* _Extrait du document_:

'''

Vers une compréhension dynamique des étoiles : Simulations 3-D de la turbulence et du magnétisme stellaire
A. S. Brun

La dynamique des fluides astrophysiques (AFD) est à un tournant historique, grâce notamment à l’avancée sans précédent des moyens informatiques, tels les supercalculateurs HP-ES45 Chrome et Nickel du CCRT (Centre de Calcul Recherche et Technologie) à Bruyère-le-Chatel, et des moyens observationnels au sol et dans l’espace auxquels les astrophysiciens ont accès. Pour le chercheur intéressé par l’étude de la turbulence et du magnétisme des étoiles, il est dorénavant possible de développer des programmes informatiques résolvant à plusieurs dimensions les équations complexes de la magnétohydrodynamique (MHD) et d’en déduire et/ou comprendre les processus physiques à l’origine des propriétés et des phénomènes dynamiques observés dans les étoiles, comme la convection thermique, leur rotation interne et leur activité magnétique.

Contexte Scientifique

L’étude des étoiles, de leur intérieur, de leur structure, de leur composition chimique et de leur dynamique est cruciale pour notre compréhension de l’univers, car elles en constituent les briques fondamentales. La théorie de la structure et de l’évolution stellaire a été développée depuis fort longtemps (Eddington 1926, Hansen & Kawaler 1995), et sans cesse améliorée. Au milieu du siècle dernier, l’avènement des premiers calculateurs a permis la résolution numérique, à une dimension, des équations dites de la structure interne pour élaborer des modèles des différents types d’étoiles. Grâce à sa proximité, le Soleil a de tout temps joué un rôle particulier en astrophysique et d’autant plus en évolution stellaire puisque tous les modèles d’étoiles sont calibrés par rapport au modèle du Soleil, dit « modèle standard’ » (Brun, Turck-Chièze et Zahn 1999, Brun et al. 2002). Ce modèle repose entre autres sur la théorie de la longueur de mélange (MLT) pour traiter à une dimension les zones convectives, qui transportent vers la surface la chaleur générée au centre par les réactions nucléaires. Bien évidemment la nature hautement turbulente de la convection thermique n’est que très grossièrement représentée par la MLT. Mais la montée en puissance continue des (super)calculateurs fait qu’il est maintenant possible de s’attaquer directement à la modélisation multidimensionnelle (2-D ou 3-D) des étoiles, et de leurs zones convectives en particulier.

'''

* _Données enregistrées_:
'''

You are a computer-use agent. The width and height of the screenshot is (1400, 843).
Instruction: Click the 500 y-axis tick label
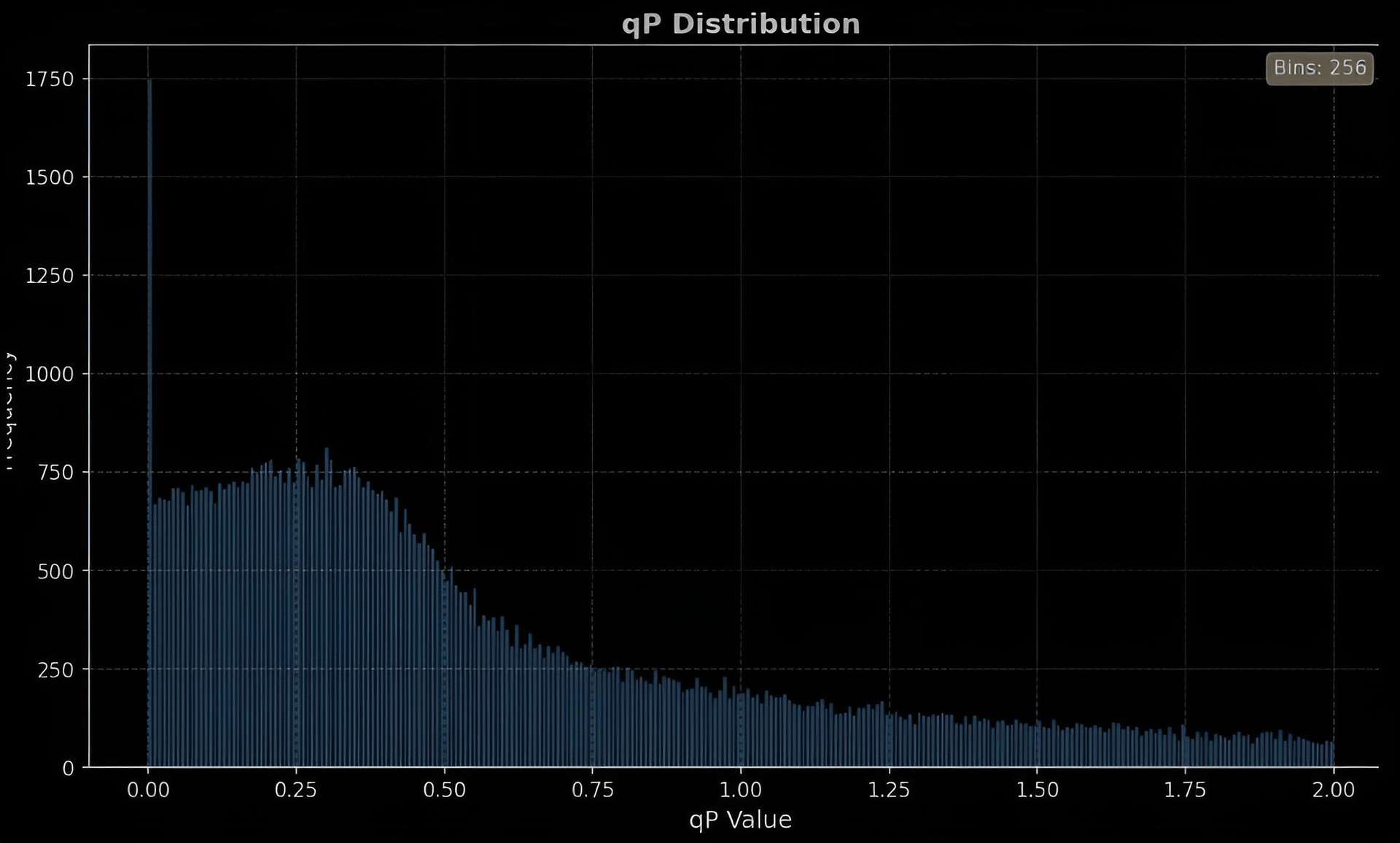pyautogui.click(x=55, y=572)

'''

* _Activité_:
D'après l'extrait du document, pourquoi le Soleil joue-t-il un rôle particulier en astrophysique, et plus encore en évolution stellaire ? Répondez en une à trois phrases. Les données forment un ensemble indépendant de l'extrait du document.

* _Solution_:
Le Soleil joue ce rôle particulier en astrophysique grâce à sa proximité. Son rôle est plus important encore en évolution stellaire, puisque tous les modèles d'étoiles sont calibrés par rapport au modèle du Soleil, appelé « modèle standard ».